Saved data entries:
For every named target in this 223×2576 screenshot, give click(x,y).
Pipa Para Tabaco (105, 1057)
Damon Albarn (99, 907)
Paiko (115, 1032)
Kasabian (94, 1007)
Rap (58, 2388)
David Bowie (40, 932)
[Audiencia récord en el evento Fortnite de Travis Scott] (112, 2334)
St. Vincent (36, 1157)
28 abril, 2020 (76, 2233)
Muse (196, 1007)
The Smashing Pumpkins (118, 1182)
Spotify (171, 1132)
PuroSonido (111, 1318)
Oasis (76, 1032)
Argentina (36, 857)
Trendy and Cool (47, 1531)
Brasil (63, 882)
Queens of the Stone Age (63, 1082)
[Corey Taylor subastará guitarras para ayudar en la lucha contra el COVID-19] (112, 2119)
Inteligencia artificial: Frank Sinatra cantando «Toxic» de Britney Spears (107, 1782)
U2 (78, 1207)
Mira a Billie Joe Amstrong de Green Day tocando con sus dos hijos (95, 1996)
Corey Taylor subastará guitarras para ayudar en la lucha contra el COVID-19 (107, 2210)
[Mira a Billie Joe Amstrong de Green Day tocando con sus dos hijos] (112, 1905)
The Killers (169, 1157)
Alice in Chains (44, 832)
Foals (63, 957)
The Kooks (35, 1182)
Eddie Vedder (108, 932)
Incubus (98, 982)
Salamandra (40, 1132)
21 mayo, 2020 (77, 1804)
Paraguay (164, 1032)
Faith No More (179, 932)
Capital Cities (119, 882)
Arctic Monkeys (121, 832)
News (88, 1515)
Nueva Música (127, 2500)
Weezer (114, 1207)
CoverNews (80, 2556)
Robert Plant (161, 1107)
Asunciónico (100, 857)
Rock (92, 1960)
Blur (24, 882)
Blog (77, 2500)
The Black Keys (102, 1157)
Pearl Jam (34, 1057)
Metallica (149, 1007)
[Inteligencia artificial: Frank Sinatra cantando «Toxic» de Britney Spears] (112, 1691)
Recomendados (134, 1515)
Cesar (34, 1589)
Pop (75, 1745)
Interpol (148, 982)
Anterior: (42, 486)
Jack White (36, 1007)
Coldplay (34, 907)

◆ **WHAT IS EXPECTED**: Filter the records down to the lines containing the word "Frank", and copy those.

◆ **EXPECTED ANSWER**:
Inteligencia artificial: Frank Sinatra cantando «Toxic» de Britney Spears (107, 1782)
[Inteligencia artificial: Frank Sinatra cantando «Toxic» de Britney Spears] (112, 1691)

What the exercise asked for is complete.